2025年からは入団しやすい環境づくりに力を入れています。
こちらは北小野分団の詰所。
塩尻市危機管理課・古厩絢さん:
「もともと物置だったところを改修して更衣室に」
この分団にも女性が所属しており、2026年度、新たに女性専用の更衣室を確保しました。

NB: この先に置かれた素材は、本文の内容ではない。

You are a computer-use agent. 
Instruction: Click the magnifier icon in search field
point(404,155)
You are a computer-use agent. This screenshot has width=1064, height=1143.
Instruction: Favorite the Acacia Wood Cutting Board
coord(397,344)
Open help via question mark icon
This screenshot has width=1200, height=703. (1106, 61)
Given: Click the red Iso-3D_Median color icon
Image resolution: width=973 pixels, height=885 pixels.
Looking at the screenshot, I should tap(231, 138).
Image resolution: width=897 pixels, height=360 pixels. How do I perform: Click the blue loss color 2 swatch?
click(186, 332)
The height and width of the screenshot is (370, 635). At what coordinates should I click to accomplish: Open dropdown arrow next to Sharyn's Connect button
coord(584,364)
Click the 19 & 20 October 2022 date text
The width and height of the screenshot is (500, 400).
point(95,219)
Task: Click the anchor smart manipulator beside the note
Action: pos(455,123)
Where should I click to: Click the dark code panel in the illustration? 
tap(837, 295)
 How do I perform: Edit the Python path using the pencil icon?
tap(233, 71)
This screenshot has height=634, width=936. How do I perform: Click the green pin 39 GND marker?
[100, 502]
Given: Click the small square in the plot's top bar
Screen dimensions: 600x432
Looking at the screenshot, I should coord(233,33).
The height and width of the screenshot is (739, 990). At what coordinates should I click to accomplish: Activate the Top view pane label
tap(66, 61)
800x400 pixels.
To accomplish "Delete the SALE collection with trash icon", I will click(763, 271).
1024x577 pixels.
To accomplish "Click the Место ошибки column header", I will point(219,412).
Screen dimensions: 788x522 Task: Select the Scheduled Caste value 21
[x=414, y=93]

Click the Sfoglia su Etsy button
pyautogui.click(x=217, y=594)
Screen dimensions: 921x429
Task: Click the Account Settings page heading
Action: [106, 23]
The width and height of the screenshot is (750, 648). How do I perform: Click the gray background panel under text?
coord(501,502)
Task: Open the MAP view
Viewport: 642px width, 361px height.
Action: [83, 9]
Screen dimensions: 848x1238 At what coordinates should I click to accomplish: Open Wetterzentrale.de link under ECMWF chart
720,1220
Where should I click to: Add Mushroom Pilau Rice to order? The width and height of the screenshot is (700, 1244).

窓にはブラインドを設置。和式トイレを洋式トイレに改修しました。
■女性用の服と更衣室で機動力アップ

この日はポンプ車の点検などを行った
三村さんが所属する広丘分団の詰所にも更衣室が設けられました。
指令を受けた団員は詰所に集まり、いち早く現場に駆けつけなければなりませんが、これまでは着替えの場所が課題でした。
三村香乃さん:
「いつも家で着替えてきていたが、有事の時、現場にすぐ行きたいときに車に活動服を積んでおけば、すぐここに来て着替えて出動できるのでありがたい」
これまで男性サイズの裾を切って着ていた活動服も女性サイズに新調され、機動力アップです。
消防団の仲間は―。
団員:
「非常に積極的に活動に参加してもらって男性と交じっても引けをとらない活動で非常に助かっている」
塩尻市消防団・堀井大輔団長:
「消防団に対するイメージが変わってもらえばと思うし、活動を行う若手団員も地域のためにやっている使命感がある(湧く)」
■女性、若手の入団で防災力アップを

塩尻市消防団 広丘分団・三村香乃さん
今後も環境整備が進み、女性が入りやすくなれば、消防団の活動の幅が広がるのではと三村さんは期待しています。
三村香乃さん:
「もう少し女性が増えれば分業できたり、女性なりに気付けること、男性にやってもらうところが見えてくると思う。新しい人が入ってくるとうれしい」
住民の安心、安全を守る消防団。
災害時の対応や地域の防災力アップのため、女性や若い世代にも入団してもらえるよう、塩尻市では今後も対策を進めたいとしています。